[Exercise directions]
Among the entries below, find the line with "Click the Gift card icon", then quote it and each following line up to and including the line with "Given: Sort table by the Роль column", and nothing else.

[Records to process]
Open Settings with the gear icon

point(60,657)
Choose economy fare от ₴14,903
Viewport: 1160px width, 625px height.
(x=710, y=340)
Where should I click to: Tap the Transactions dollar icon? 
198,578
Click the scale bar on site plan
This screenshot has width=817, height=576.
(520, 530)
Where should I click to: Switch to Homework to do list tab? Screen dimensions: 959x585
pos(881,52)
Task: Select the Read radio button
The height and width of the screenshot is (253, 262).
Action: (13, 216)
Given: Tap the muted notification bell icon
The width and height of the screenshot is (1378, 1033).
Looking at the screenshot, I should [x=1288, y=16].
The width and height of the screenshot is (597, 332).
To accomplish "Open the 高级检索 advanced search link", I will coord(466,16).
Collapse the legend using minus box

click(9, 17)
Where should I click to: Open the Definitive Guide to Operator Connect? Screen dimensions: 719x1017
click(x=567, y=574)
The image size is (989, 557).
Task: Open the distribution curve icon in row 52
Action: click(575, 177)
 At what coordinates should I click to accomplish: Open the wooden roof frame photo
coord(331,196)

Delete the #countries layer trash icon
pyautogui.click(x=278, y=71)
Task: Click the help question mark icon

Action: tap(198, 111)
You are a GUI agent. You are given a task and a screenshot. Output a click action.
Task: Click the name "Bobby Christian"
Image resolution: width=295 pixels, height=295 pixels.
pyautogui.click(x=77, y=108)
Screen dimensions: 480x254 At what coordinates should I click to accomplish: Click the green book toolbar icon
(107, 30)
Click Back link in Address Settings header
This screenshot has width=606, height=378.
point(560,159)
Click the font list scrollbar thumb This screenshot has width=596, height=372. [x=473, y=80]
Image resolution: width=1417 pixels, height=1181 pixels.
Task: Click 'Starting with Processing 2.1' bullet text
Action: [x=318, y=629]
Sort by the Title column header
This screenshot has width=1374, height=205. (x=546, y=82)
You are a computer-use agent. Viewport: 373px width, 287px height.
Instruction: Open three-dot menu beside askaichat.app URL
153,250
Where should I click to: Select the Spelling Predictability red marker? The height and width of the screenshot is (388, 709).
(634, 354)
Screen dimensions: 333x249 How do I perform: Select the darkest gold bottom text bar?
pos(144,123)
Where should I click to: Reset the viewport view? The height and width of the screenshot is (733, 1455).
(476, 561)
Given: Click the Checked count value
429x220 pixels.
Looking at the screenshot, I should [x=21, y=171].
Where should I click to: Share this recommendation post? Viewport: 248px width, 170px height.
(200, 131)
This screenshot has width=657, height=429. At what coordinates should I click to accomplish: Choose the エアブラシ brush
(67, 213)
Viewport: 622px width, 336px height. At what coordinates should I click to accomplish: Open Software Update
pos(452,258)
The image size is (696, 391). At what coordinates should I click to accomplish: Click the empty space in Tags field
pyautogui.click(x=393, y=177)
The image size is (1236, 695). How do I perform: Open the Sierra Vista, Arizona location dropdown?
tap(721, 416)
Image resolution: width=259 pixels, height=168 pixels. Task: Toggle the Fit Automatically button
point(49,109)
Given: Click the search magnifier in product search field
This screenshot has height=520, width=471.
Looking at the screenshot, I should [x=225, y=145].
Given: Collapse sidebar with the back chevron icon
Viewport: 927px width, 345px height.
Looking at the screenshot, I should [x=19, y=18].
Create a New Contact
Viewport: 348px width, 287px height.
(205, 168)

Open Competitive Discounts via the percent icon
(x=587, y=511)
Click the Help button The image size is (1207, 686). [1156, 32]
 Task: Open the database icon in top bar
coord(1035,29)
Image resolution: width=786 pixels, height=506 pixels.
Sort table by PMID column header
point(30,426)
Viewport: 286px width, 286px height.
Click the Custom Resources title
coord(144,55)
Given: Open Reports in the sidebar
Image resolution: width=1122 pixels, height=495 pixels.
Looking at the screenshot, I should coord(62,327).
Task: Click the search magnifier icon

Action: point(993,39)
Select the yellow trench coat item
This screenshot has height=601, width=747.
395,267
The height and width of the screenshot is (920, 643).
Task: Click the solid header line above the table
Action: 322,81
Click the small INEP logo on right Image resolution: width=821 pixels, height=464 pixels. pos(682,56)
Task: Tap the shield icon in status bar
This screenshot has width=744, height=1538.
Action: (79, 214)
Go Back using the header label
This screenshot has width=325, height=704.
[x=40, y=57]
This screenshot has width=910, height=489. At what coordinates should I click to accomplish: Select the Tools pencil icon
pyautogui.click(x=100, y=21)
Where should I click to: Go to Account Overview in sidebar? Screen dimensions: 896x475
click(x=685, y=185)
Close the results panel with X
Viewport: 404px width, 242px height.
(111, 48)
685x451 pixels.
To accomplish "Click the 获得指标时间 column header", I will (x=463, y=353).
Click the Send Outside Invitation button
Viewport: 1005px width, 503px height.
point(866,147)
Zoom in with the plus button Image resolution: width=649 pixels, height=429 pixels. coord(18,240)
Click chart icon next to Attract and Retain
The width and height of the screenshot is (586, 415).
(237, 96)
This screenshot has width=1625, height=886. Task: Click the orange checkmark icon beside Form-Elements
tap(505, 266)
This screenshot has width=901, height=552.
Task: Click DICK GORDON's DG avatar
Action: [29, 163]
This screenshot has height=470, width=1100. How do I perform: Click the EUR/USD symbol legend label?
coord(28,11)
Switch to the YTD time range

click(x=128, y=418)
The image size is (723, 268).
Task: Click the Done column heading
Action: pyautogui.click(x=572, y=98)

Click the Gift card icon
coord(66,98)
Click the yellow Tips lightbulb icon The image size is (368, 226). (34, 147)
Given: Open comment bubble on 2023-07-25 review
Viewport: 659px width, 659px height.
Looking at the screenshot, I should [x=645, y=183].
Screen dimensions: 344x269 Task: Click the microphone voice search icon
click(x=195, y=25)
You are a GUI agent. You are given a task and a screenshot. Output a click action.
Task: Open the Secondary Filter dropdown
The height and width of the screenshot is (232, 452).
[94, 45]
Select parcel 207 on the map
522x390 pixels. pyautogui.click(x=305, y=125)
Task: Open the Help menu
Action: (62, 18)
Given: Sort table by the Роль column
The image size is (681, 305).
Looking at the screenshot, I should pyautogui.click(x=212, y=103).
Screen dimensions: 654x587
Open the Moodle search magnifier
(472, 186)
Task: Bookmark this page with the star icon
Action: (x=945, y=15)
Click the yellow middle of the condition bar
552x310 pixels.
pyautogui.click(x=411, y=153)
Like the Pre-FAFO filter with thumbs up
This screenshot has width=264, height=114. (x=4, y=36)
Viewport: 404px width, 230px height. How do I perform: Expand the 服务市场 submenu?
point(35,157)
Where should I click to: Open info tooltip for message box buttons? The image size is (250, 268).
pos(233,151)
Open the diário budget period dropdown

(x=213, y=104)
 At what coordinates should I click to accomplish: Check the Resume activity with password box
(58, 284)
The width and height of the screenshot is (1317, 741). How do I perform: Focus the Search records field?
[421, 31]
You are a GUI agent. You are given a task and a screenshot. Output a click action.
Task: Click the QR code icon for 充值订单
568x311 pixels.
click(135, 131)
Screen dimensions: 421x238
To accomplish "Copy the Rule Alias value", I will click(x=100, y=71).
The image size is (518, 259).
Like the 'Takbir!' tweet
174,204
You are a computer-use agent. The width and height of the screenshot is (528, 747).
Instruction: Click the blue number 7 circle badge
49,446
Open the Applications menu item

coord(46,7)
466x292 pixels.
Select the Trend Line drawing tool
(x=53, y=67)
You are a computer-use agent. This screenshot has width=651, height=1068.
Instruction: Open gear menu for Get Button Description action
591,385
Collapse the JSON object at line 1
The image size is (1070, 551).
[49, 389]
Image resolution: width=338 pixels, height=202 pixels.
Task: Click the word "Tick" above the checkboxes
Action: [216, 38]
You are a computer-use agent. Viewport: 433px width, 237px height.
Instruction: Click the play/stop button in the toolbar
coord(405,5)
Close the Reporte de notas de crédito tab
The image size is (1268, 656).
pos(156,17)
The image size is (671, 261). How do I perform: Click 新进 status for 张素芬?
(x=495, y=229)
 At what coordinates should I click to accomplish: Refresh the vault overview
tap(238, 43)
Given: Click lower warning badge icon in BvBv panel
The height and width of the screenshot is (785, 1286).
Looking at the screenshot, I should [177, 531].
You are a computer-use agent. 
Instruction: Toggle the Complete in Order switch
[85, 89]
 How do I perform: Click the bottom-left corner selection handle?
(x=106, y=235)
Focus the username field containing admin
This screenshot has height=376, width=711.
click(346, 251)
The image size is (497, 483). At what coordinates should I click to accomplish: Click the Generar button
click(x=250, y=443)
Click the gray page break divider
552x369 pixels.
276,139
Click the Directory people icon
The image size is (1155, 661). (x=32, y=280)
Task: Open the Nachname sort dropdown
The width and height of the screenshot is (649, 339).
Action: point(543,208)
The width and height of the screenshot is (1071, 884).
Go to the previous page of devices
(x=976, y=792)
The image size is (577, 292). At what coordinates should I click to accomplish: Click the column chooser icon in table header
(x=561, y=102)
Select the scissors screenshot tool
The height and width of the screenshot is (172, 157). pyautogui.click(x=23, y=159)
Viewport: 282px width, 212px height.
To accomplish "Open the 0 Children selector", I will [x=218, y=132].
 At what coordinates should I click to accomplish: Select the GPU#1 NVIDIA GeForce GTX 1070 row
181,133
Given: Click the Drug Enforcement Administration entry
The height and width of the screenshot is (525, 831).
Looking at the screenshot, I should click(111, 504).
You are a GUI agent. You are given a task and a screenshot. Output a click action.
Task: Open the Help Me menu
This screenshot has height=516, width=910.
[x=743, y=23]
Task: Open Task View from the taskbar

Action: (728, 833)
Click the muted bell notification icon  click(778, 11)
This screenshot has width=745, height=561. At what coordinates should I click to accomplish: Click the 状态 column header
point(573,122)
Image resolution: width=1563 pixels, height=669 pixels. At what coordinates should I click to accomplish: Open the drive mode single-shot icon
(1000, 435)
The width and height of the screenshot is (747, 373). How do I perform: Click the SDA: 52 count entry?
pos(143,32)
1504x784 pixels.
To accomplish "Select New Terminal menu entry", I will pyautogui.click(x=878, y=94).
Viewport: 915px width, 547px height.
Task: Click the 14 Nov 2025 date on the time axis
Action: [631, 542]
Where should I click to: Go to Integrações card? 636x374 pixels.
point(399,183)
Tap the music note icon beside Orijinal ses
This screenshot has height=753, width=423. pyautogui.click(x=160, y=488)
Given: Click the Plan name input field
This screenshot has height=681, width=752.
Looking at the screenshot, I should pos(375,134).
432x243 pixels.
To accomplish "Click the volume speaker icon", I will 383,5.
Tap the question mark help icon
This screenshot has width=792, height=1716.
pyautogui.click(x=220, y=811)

[Solution]
Click the Gift card icon
coord(66,98)
Click the yellow Tips lightbulb icon The image size is (368, 226). (34, 147)
Given: Open comment bubble on 2023-07-25 review
Viewport: 659px width, 659px height.
Looking at the screenshot, I should [x=645, y=183].
Screen dimensions: 344x269 Task: Click the microphone voice search icon
click(x=195, y=25)
You are a GUI agent. You are given a task and a screenshot. Output a click action.
Task: Open the Secondary Filter dropdown
The height and width of the screenshot is (232, 452).
[94, 45]
Select parcel 207 on the map
522x390 pixels. pyautogui.click(x=305, y=125)
Task: Open the Help menu
Action: (62, 18)
Given: Sort table by the Роль column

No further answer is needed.